Dimitris Dimitriou (Greek: Δημήτρης Δημητρίου) is a Cypriot football manager. Besides Cyprus, he has managed in India.

Career

In 2016, he was appointed manager of AEZ Zakakiou.

In 2019, Dimitriou was appointed head coach of newly-promoted TRAU in the Indian I-League. He implemented stricter training and fitness sessions. However, despite helping the I-League debutants go from the relegation zone to third place courtesy of a four-match winning streak, he was fired in January 2020, with the club hinting at match-fixing.

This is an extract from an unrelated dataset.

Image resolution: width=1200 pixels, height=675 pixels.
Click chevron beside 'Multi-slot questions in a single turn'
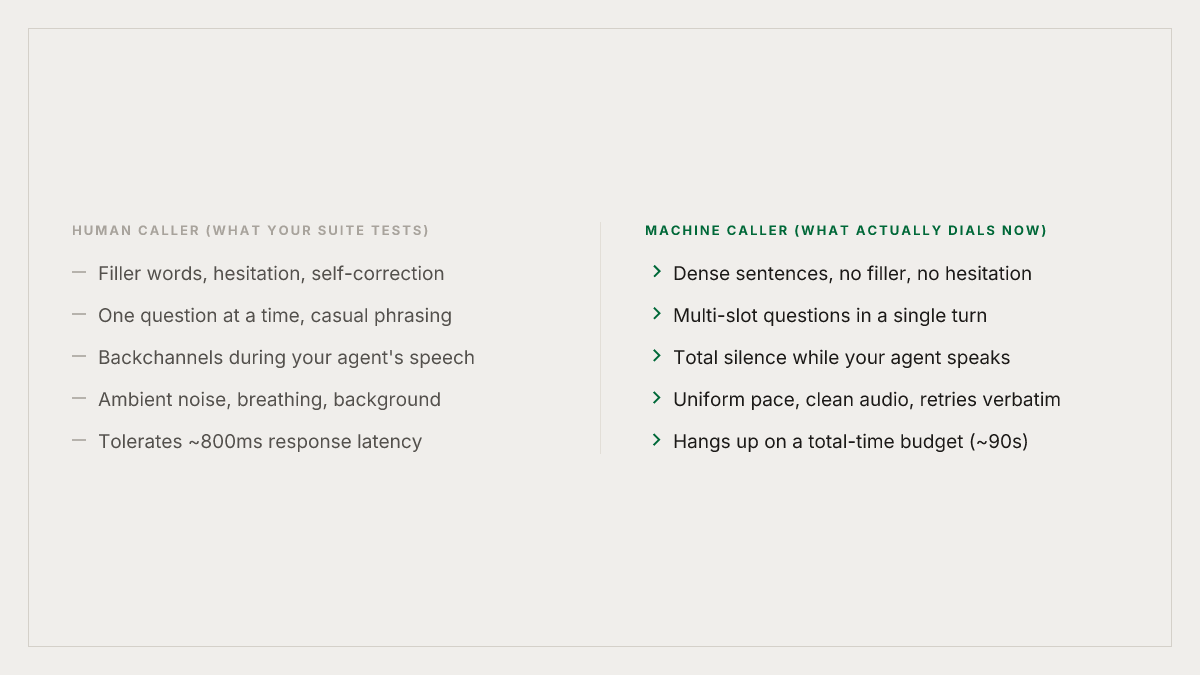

After leaving TRAU, Dimitriou claimed that general secretary Phulen Meitei wanted to be coach so prayed that TRAU would lose. He also claimed that Meitei forced him to sign a contract with a clause that allowed Meitei to pick the lineup, and that the general secretary forced officials to leave without explanation. In response, Meitei stated that he was fired for "indiscipline and misconduct". 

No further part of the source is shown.